By ROBERT J. SAMUELSON
Posted 08/17/2012 06:29 PM ET
Overlooked in the furor surrounding Paul Ryan's Medicare proposal — a plan that wouldn't start until 2023 and even then would affect only new beneficiaries — is a just-published study in the Journal of the American Medical Association (JAMA) suggesting that, well, Ryan might be right. The study finds that a voucher-type system might noticeably reduce costs compared with traditional fee-for-service Medicare.
Three Harvard economists, including a prominent fan of the Obama health care overhaul, did the study.
The study compared the costs of traditional Medicare with Medicare Advantage, a voucherlike program that now enrolls about 25% of beneficiaries. Medicare Advantage has cost less for identical coverage. From 2006 to 2009, the gap averaged 11% between traditional Medicare and voucher plans that, under the proposal by Ryan, would serve as a price benchmark.
The central issue here is whether the runaway cost of the health sector, comprising nearly one-fifth of the economy, can be controlled without eroding medical quality. Almost all agree that the delivery system — hospitals, clinics, doctors and nurses — should be reorganized to lower the price and eliminate unneeded care. The question is how.
One group favors marketlike mechanisms. Consumers would receive vouchers — payments or tax credits — to buy coverage. The theory: As people shop for low-cost and high-quality plans, competition forces the delivery system to restructure. Hospitals, doctors, insurers create more efficient networks with more coordinated care than today's fee-for-service system.
By contrast, fee-for-service reimburses doctors and hospitals for services they perform; this encourages unneeded tests and procedures.
The JAMA study doesn't surprise consumer-driven health care advocates. "Medicare fee-for-service is an inefficient way to deliver care," says James Capretta, associate director of the Office of Management and Budget from 2001 to 2004. "It's an engine for volume-driven spending."
Cost savings under a full-fledged voucher system would be much larger, he argues, because Medicare Advantage's modest size has created only "muted competition."
Medicare Advantage reinforces another bit of real-word evidence for marketlike policies. This is the Medicare drug benefit launched in 2006 with a voucher approach. In 2012, beneficiaries could choose from at least two-dozen plans. Its costs have been about 30% below early government estimates, though vouchers are not the only reason (more generic drugs is another). In 2013, average monthly premiums — paid by recipients — are projected to stay at $30 for a third straight year.
The other way to control costs is regulation, as embodied in the Affordable Care Act (ACA).

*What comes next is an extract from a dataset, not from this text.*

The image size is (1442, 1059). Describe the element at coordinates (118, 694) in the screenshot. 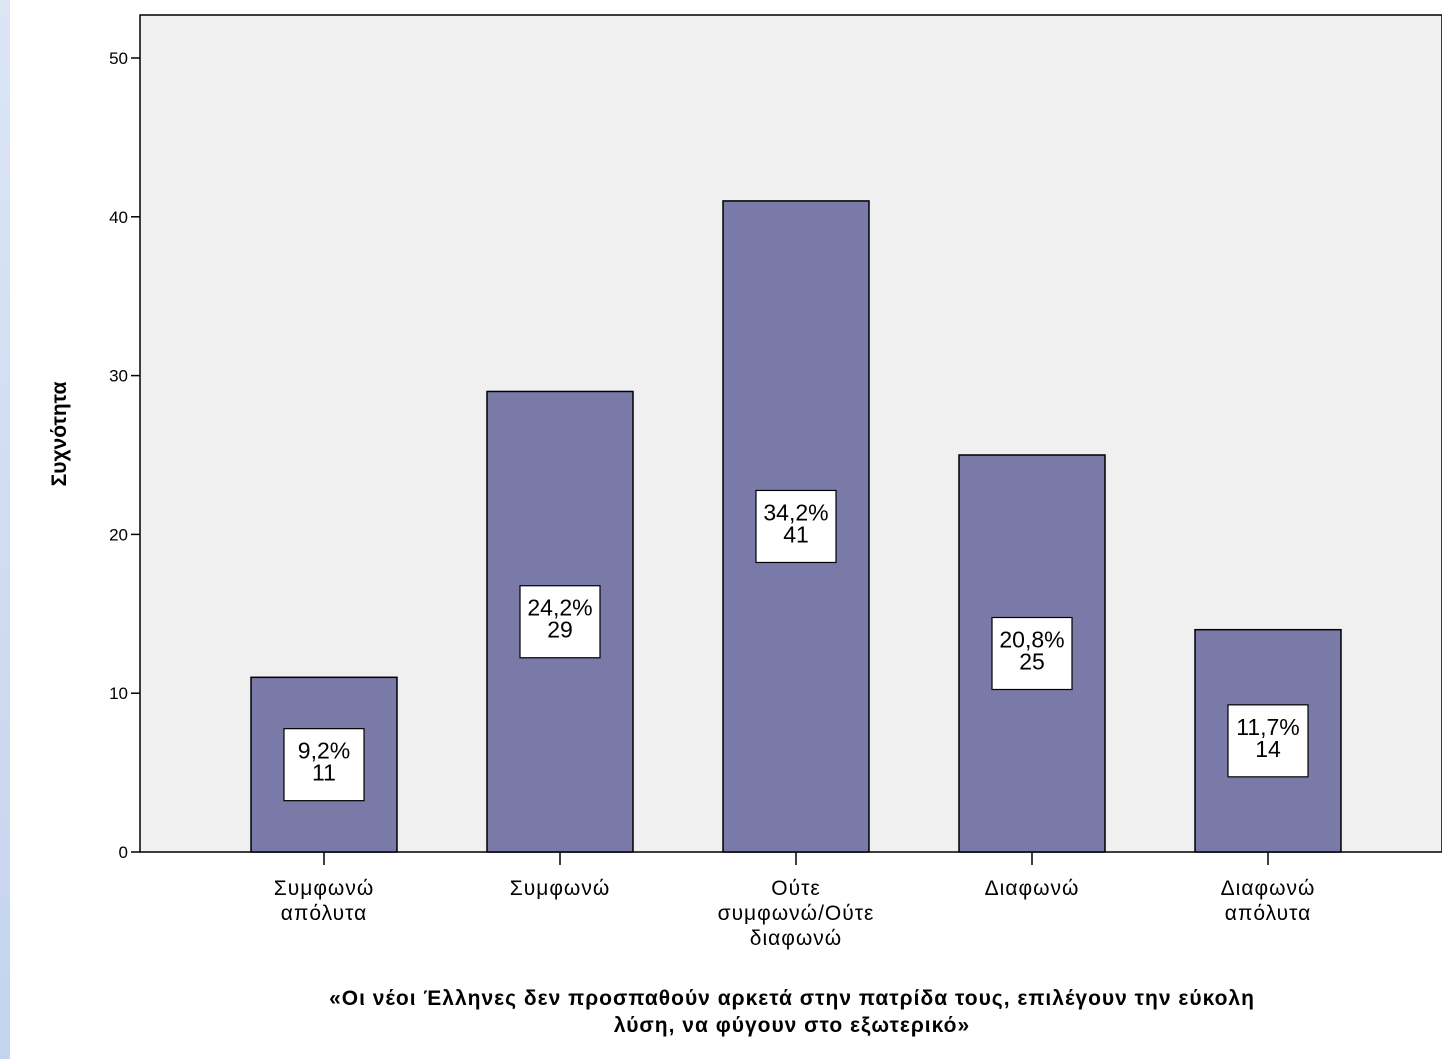

I see `y-tick-label: 10` at that location.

One argument for this is that cost savings from vouchers are a statistical mirage. Harvard health economist David Cutler — a co-author of the JAMA study and an outspoken supporter of the ACA — thinks this is possible. Medicare Advantage's lower costs might stem mostly from healthier patients, who use fewer services. It's unclear that statistical "risk adjustments" eliminate all these differences, he says.
Lower reimbursement rates are the most common form of cost regulation. The ACA cuts $700 billion from Medicare over a decade by slashing payment rates. But reimbursement cuts don't change the delivery system. Providers often react by increasing the volume of services; the system becomes more wasteful. (The Medicare cuts don't actually reduce health spending; they just transfer funds from Medicare to spending mandated by the ACA.)

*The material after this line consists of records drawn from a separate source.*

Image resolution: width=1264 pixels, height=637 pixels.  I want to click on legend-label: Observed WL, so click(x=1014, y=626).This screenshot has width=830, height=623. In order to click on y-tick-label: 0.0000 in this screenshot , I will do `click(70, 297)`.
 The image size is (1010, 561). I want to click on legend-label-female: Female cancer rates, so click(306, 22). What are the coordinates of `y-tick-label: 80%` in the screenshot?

The rest of the ACA's cost controls are mostly fluff. One idea is accountable care organizations (ACOs), which link payment to better coordination of medical treatment. The administration says its ACO proposal might save $470 million from 2012 to 2015, when projected Medicare spending exceeds $2 trillion; savings would be a rounding error.
Then there's the Independent Payment Advisory Board, a body of 15 experts who limit Medicare spending if it passes certain targets. But the law handcuffs IPAB. It can't increase patient cost-sharing, restrict benefits, modify eligibility requirements or — in any one year — cut spending by more than 1.5%.
Limits must be imposed on the health sector, and the growing evidence from large-scale experience is that market mechanisms offer the best chance of reconciling our desire for choice with cost control. If there are better ideas, let's hear them. Otherwise, don't reject the obvious because it's unfamiliar.
Voucher plans are not right-wing, extremist ideas. They enjoy support in both parties. Ryan would permit continuation of fee-for-service; if it's more efficient and effective, it would survive. If not, its decline would be no great loss. The Ryan plan's greatest defect may be that it doesn't start for a decade. We can't wait that long.